> READING PASSAGE:
════════════════

Just logged into my Match account and saw that I've gotten quite a few views, so I clicked through to see who's viewed me. James had a little peek through my profile 2 days ago. What the hell? He ghosts me, blocks me on everything, and now he wants to have a little look through my profile?! What a dork. And, you guessed it, he has a hidden profile, so I can't click on it to block him. The only thing I can do is report him to the Match.com authorities. 
@TX-SC, wow, that's quite the Who's on First diatribe, and I'm not entirely sure I can make sense of it. Let's see, the Man with 3 kids was great until I found out what his living situation was, and I really don't want to be a part of that mess, so I told him I wasn't able to see him anymore. James asked questions and lots of them right from the get-go (like our first coffee "date", he asked if I had ever slept with anyone off Match). So, he questioned from the time we met, not well into things. Jerry pretty much just fell off the face of the Earth; I have no idea what happened to him besides that he was insanely busy at work, and getting home at 10pm to eat supper. 

These days, dating is a little different, thanks to online dating. There's nothing wrong with testing out the waters and getting to know a couple people a little before jumping in and fully committing to one person, perhaps wrongly. It just didn't work out for me this time, but I'm back on the bandwagon and am moving forward. Or, I was until Mr. Dippy decided to have a little look-see at my profile. Not fair that he gets to do that. I may report him.


----------



## ewam (May 28, 2017)

you surely cant report someone for viewing your profile, that would be silly


----------



## lucy999 (Sep 28, 2014)

Why on Earth would you report him?


----------



## Ursula (Dec 2, 2016)

Because he has no business viewing the profile of someone that he's essentially ghosted and cut out of his life. He's made it clear that he has no interest, so he should also be following through on his plans.


----------



## FrenchFry (Oct 10, 2011)

I'm 100% positive that there is nothing in the Terms of Agreement that says that because he blocked you elsewhere, he shouldn't be allowed to see you on Match.

════════════════

> STATED GOAL A: Can you reproduce the online dating thread from "## Ursula (Dec" up to and including "on his plans.", word for word?
The thread and the records are separate, unrelated material.

════════════════

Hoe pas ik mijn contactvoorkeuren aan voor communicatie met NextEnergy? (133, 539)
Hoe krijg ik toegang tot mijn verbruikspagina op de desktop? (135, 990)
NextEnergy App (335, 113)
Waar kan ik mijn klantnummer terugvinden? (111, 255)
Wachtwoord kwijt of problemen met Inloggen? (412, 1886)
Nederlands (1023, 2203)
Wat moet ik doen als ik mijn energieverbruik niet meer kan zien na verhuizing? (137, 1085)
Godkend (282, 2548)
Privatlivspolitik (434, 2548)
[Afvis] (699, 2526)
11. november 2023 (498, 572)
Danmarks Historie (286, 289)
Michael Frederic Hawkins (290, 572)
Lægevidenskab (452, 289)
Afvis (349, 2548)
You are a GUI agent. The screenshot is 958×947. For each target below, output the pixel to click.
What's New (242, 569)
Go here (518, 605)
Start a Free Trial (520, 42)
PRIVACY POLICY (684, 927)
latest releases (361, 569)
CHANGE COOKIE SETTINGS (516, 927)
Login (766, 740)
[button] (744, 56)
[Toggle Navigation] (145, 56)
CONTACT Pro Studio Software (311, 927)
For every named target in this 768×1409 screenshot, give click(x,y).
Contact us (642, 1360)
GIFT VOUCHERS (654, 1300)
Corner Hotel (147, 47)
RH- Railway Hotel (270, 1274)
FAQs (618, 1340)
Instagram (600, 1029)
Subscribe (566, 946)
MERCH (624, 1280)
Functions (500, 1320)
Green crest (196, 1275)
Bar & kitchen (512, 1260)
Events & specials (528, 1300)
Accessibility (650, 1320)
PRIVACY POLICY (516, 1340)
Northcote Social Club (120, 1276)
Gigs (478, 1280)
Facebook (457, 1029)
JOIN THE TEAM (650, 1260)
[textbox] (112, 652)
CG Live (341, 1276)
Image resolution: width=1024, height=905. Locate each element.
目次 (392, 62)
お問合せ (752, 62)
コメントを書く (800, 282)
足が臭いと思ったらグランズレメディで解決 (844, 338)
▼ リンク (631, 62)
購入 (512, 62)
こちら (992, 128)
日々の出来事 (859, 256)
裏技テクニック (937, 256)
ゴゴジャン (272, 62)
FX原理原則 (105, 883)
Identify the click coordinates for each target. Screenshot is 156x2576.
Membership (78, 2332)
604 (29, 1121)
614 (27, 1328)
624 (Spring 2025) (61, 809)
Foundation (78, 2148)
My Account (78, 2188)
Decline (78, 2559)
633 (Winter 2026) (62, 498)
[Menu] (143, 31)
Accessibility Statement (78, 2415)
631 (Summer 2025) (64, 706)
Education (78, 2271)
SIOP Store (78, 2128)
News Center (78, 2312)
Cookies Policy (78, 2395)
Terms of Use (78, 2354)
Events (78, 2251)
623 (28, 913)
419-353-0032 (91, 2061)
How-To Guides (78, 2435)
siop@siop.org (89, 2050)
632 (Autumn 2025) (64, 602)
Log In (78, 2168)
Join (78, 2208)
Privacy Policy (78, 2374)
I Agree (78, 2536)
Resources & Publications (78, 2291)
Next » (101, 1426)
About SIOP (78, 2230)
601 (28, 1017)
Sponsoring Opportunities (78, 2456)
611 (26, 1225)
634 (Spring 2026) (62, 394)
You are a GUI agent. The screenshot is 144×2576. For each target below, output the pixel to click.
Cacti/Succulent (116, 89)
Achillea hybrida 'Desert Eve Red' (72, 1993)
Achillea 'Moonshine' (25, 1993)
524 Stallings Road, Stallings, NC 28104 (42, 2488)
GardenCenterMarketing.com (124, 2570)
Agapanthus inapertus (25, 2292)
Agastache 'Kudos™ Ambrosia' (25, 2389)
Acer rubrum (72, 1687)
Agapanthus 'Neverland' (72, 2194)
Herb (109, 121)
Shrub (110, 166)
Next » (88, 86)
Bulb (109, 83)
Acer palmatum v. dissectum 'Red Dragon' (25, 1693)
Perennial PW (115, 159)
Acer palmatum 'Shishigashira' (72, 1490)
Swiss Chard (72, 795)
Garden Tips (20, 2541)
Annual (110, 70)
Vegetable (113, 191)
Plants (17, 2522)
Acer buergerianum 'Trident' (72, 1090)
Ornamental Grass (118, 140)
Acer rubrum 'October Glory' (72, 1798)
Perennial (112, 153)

════════════════

> STATED GOAL B: Can you write out the records from the line with "Vegetable (113, 191)" up to and including the last line of the records, word for word?

> SOLUTION A:
## Ursula (Dec 2, 2016)

Because he has no business viewing the profile of someone that he's essentially ghosted and cut out of his life. He's made it clear that he has no interest, so he should also be following through on his plans.

> SOLUTION B:
Vegetable (113, 191)
Plants (17, 2522)
Acer buergerianum 'Trident' (72, 1090)
Ornamental Grass (118, 140)
Acer rubrum 'October Glory' (72, 1798)
Perennial (112, 153)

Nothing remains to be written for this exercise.